3D topological insulators (TIs) consist of the metallic Dirac–like surface states while the bulk of the material is insulating. Although the Dirac dispersion was observed in angle resolved photoemission experiments, the transport properties of these materials are still in question. This is mainly due to the fact that for the typical 3D TI as Bi2Se3 and Bi2Te3, the bulk conductivity is not negligible and coexistence or coupling between surface and bulk states has to be taken into account. Additionally, each of the surfaces is interconnected in 3D TIs, and the surface has rather the topology of the sphere than an infinite 2D system.
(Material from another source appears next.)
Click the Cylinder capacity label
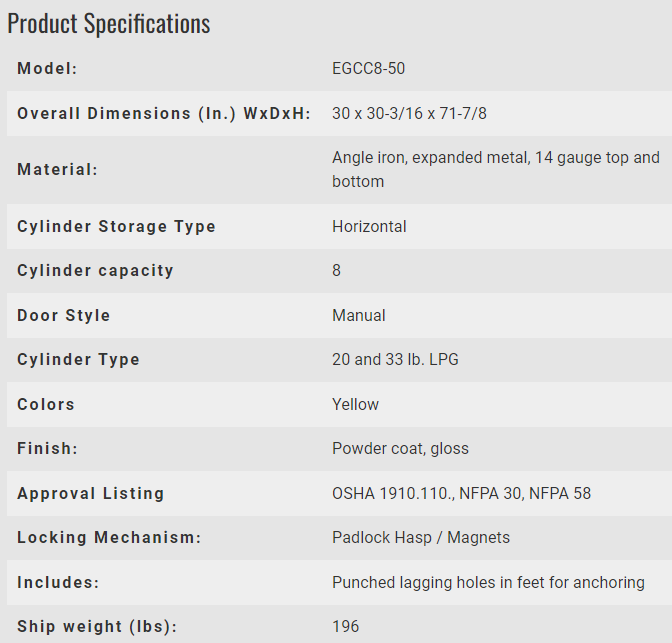[x=95, y=271]
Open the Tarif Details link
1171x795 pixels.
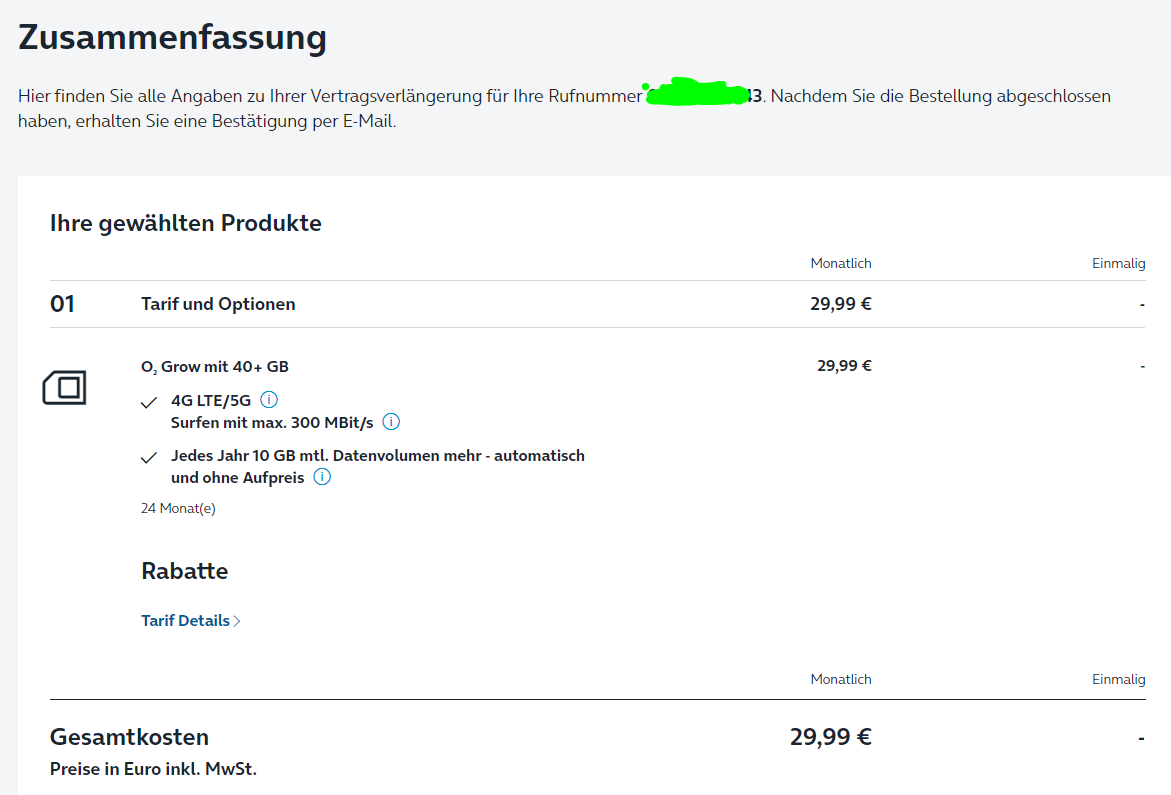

Since transport experiments give direct access to the topological invariant in these systems, which in the case of a single strictly 2D massless Dirac fermion should be the half integer quantum Hall plateaus, the fundamental question asked in this proposal is how both of these mechanisms alter the transport properties and the topological invariant in these materials.We will use both analytical and numerical approaches to understand step by step how the coexistence and coupling of the surface and bulk states modify the transport, galvano-magnetic, and magneto-optical effects in these materials. In particular we intend to study simple junctions between surface states in magnetic fields, different models of surface-bulk coupling and finally full three-dimensional Dirac model discretized on the lattice within non-equilibrium Green function method. The experimentally relevant goal of this proposal is to reconcile the controversy if and when Hall conductivity can be quantized and how the galvano-magnetic and magneto-optical effects are affected by bulk and disorder effects. The fundamental theoretical questions of this proposal are to understand the quantum Hall effect in three-dimensions and to find the conditions for the universality of the topological invariant of 3D TIs in the realistic systems. Is the non-interacting picture sufficient to describe transport properties of 3D TIs?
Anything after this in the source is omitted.